Kizer’s story is in large part an illustration of the power of effective leadership. On taking up his post, he moved quickly to shape a new vision for the VA, agreed a new structure to help implement the vision, and ensured the right people were in place to make it happen. Leaders of integrated care service networks were held to account for the delivery of performance goals – expressed mainly in terms of the quality of care to be delivered – and the performance of different networks was compared in regular meetings of network directors.

When Kizer arrived at the VA it was widely thought of as a hospital system. During his tenure the business of the VA was redefined as that of a health care system providing the full continuum of care with a focus on the delivery of high-quality health care. This aspiration was supported by the implementation of an enterprise-wide information technology system including an electronic patient care record, and the deployment of telehealth to support veterans living in the community.

Two of the lessons from the VA are especially relevant to the NHS in England. The first is to see acute hospitals as cost centres instead of profit centres, and to ensure that their role is proportionate to the needs of the population being served. The ability of the VA to make substantial cuts in the use of beds lends support to the argument that the NHS has more to do to make a reality of care closer to home.

The second and related lesson is to align payment systems to facilitate this objective. As part of the VA’s transformation, integrated service networks were funded through capitated budgets and network directors were able to use savings achieved through reducing the role of hospitals to build up services in the community. The obvious question for the NHS is how to move to a similar set of aligned incentives to support the further development of integrated care?

The outlines of an answer to this question emerged in work led by Kizer later in the week of his visit with a group of health economies in England who are well advanced in the development of integrated care.
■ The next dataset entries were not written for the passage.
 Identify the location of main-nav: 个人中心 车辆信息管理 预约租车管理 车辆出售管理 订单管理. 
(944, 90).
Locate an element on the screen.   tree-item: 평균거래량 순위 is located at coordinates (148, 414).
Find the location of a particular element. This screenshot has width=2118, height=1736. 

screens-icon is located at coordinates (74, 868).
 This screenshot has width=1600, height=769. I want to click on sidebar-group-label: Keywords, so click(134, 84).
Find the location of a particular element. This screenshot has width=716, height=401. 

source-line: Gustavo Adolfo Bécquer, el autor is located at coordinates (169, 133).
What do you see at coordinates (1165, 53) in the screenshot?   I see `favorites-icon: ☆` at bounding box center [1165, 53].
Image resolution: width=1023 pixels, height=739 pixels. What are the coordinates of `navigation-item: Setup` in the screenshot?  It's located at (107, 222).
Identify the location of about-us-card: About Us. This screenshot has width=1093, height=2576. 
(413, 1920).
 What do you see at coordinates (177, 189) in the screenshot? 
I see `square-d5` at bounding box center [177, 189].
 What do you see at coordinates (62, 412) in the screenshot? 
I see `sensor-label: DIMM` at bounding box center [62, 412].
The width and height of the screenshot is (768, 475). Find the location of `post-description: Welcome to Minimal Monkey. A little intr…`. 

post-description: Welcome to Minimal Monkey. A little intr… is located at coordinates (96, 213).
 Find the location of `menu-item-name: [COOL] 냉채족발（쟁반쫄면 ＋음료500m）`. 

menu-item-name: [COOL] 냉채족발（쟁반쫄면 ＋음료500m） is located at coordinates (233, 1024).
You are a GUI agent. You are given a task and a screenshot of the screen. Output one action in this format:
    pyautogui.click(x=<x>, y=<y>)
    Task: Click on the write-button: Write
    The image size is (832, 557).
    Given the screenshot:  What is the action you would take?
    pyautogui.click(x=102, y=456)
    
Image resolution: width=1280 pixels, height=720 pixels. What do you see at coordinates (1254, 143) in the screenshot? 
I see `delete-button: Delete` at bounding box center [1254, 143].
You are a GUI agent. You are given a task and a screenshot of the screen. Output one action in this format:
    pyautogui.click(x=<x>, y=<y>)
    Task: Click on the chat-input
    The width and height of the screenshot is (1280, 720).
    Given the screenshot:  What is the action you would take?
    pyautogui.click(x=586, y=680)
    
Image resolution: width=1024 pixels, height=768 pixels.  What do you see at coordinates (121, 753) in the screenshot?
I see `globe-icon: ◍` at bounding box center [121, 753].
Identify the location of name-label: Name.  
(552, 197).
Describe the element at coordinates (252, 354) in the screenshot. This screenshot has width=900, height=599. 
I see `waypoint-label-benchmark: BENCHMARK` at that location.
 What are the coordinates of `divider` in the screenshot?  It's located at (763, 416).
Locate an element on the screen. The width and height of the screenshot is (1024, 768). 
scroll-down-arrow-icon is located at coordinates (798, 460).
Many of these economies have, in effect, suspended the normal operation of Payment by Results. In its place, they have agreed sophisticated block contracts for providers that focus on quality improvement and allow for risk sharing between providers and commissioners.

The moral of this story is that local leaders – not for the first time – are ahead of the game, even if they risk incurring the wrath of the regulators in deviating from standard operating procedures. If integrated care is to emerge at scale and pace, the NHS needs more positive deviants, and the powers that be should learn to actively encourage them to show what can be delivered when they look out instead of up. Perhaps the time of deviant leaders has finally arrived.